ACTIVITY: Copy every record that appears below, exactly as it stands.
** EXERCISE DATA follows **
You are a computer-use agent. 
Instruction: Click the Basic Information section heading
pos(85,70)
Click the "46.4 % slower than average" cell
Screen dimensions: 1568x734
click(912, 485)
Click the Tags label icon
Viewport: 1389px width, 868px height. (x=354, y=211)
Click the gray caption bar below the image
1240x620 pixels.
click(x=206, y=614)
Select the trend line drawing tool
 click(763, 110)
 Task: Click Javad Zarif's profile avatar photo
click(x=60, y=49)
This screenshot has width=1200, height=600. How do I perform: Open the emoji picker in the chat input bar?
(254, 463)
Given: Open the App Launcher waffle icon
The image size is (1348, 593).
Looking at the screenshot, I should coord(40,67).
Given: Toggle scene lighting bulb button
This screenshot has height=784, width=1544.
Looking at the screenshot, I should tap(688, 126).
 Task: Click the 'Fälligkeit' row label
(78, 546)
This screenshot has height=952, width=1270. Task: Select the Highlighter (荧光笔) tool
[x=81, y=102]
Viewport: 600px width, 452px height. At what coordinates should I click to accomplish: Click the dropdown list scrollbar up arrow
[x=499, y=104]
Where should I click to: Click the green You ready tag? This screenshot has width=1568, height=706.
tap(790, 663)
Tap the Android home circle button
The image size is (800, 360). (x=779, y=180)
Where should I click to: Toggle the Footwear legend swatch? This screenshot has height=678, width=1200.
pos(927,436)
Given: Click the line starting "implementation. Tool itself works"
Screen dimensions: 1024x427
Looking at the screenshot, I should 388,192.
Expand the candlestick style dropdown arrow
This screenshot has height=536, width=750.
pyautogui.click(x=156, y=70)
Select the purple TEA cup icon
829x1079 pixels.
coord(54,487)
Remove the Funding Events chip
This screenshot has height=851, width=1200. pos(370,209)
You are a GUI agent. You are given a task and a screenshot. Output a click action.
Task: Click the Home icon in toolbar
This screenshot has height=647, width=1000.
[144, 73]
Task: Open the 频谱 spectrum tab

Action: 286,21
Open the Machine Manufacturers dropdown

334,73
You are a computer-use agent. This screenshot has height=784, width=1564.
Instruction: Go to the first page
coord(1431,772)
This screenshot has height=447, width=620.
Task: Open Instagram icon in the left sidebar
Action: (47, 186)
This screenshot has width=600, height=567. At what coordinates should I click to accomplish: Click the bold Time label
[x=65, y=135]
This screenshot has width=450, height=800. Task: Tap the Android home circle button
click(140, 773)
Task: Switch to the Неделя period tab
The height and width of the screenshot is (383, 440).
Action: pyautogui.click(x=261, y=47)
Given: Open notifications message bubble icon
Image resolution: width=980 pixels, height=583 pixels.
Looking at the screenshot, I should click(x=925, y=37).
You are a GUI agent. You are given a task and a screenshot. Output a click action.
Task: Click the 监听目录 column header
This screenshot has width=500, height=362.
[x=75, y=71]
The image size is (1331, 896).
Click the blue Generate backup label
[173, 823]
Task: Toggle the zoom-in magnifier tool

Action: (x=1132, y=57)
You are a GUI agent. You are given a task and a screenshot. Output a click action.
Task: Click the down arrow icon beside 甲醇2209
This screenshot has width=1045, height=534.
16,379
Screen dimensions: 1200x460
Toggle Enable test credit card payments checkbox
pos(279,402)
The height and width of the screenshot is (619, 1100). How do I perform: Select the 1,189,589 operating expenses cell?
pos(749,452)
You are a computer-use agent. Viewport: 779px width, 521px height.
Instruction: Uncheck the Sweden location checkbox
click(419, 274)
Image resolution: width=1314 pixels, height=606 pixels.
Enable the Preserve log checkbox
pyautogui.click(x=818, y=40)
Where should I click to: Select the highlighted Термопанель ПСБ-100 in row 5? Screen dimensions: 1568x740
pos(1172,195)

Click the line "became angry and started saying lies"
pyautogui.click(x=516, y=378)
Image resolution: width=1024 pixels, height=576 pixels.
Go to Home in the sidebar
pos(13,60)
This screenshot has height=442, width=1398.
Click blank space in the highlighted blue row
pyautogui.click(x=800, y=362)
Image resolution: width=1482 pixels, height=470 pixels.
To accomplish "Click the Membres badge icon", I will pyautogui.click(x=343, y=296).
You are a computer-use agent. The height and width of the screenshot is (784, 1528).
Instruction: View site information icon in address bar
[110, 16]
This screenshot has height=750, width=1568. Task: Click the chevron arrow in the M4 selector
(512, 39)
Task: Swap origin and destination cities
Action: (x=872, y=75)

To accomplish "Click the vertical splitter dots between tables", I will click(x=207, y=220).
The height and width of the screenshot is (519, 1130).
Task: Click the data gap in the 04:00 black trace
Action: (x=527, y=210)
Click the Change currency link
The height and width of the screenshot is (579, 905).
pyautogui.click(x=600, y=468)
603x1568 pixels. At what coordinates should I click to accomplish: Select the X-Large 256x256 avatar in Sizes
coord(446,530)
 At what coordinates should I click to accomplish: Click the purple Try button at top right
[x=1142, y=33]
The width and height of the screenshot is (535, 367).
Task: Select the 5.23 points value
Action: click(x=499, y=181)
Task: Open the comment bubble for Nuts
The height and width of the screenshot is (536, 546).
** End of EXERCISE DATA **
WRITTEN RESPONSE:
You are a computer-use agent. 
Instruction: Click the Basic Information section heading
pos(85,70)
Click the "46.4 % slower than average" cell
Screen dimensions: 1568x734
click(912, 485)
Click the Tags label icon
Viewport: 1389px width, 868px height. (x=354, y=211)
Click the gray caption bar below the image
1240x620 pixels.
click(x=206, y=614)
Select the trend line drawing tool
 click(763, 110)
 Task: Click Javad Zarif's profile avatar photo
click(x=60, y=49)
This screenshot has width=1200, height=600. How do I perform: Open the emoji picker in the chat input bar?
(254, 463)
Given: Open the App Launcher waffle icon
The image size is (1348, 593).
Looking at the screenshot, I should coord(40,67).
Given: Toggle scene lighting bulb button
This screenshot has height=784, width=1544.
Looking at the screenshot, I should tap(688, 126).
 Task: Click the 'Fälligkeit' row label
(78, 546)
This screenshot has height=952, width=1270. Task: Select the Highlighter (荧光笔) tool
[x=81, y=102]
Viewport: 600px width, 452px height. At what coordinates should I click to accomplish: Click the dropdown list scrollbar up arrow
[x=499, y=104]
Where should I click to: Click the green You ready tag? This screenshot has width=1568, height=706.
tap(790, 663)
Tap the Android home circle button
The image size is (800, 360). (x=779, y=180)
Where should I click to: Toggle the Footwear legend swatch? This screenshot has height=678, width=1200.
pos(927,436)
Given: Click the line starting "implementation. Tool itself works"
Screen dimensions: 1024x427
Looking at the screenshot, I should 388,192.
Expand the candlestick style dropdown arrow
This screenshot has height=536, width=750.
pyautogui.click(x=156, y=70)
Select the purple TEA cup icon
829x1079 pixels.
coord(54,487)
Remove the Funding Events chip
This screenshot has height=851, width=1200. pos(370,209)
You are a GUI agent. You are given a task and a screenshot. Output a click action.
Task: Click the Home icon in toolbar
This screenshot has height=647, width=1000.
[144, 73]
Task: Open the 频谱 spectrum tab

Action: 286,21
Open the Machine Manufacturers dropdown

334,73
You are a computer-use agent. This screenshot has height=784, width=1564.
Instruction: Go to the first page
coord(1431,772)
This screenshot has height=447, width=620.
Task: Open Instagram icon in the left sidebar
Action: (47, 186)
This screenshot has width=600, height=567. At what coordinates should I click to accomplish: Click the bold Time label
[x=65, y=135]
This screenshot has width=450, height=800. Task: Tap the Android home circle button
click(140, 773)
Task: Switch to the Неделя period tab
The height and width of the screenshot is (383, 440).
Action: pyautogui.click(x=261, y=47)
Given: Open notifications message bubble icon
Image resolution: width=980 pixels, height=583 pixels.
Looking at the screenshot, I should click(x=925, y=37).
You are a GUI agent. You are given a task and a screenshot. Output a click action.
Task: Click the 监听目录 column header
This screenshot has width=500, height=362.
[x=75, y=71]
The image size is (1331, 896).
Click the blue Generate backup label
[173, 823]
Task: Toggle the zoom-in magnifier tool

Action: (x=1132, y=57)
You are a GUI agent. You are given a task and a screenshot. Output a click action.
Task: Click the down arrow icon beside 甲醇2209
This screenshot has width=1045, height=534.
16,379
Screen dimensions: 1200x460
Toggle Enable test credit card payments checkbox
pos(279,402)
The height and width of the screenshot is (619, 1100). How do I perform: Select the 1,189,589 operating expenses cell?
pos(749,452)
You are a computer-use agent. Viewport: 779px width, 521px height.
Instruction: Uncheck the Sweden location checkbox
click(419, 274)
Image resolution: width=1314 pixels, height=606 pixels.
Enable the Preserve log checkbox
pyautogui.click(x=818, y=40)
Where should I click to: Select the highlighted Термопанель ПСБ-100 in row 5? Screen dimensions: 1568x740
pos(1172,195)

Click the line "became angry and started saying lies"
pyautogui.click(x=516, y=378)
Image resolution: width=1024 pixels, height=576 pixels.
Go to Home in the sidebar
pos(13,60)
This screenshot has height=442, width=1398.
Click blank space in the highlighted blue row
pyautogui.click(x=800, y=362)
Image resolution: width=1482 pixels, height=470 pixels.
To accomplish "Click the Membres badge icon", I will pyautogui.click(x=343, y=296).
You are a computer-use agent. The height and width of the screenshot is (784, 1528).
Instruction: View site information icon in address bar
[110, 16]
This screenshot has height=750, width=1568. Task: Click the chevron arrow in the M4 selector
(512, 39)
Task: Swap origin and destination cities
Action: (x=872, y=75)

To accomplish "Click the vertical splitter dots between tables", I will click(x=207, y=220).
The height and width of the screenshot is (519, 1130).
Task: Click the data gap in the 04:00 black trace
Action: (x=527, y=210)
Click the Change currency link
The height and width of the screenshot is (579, 905).
pyautogui.click(x=600, y=468)
603x1568 pixels. At what coordinates should I click to accomplish: Select the X-Large 256x256 avatar in Sizes
coord(446,530)
 At what coordinates should I click to accomplish: Click the purple Try button at top right
[x=1142, y=33]
The width and height of the screenshot is (535, 367).
Task: Select the 5.23 points value
Action: click(x=499, y=181)
Task: Open the comment bubble for Nuts
The height and width of the screenshot is (536, 546).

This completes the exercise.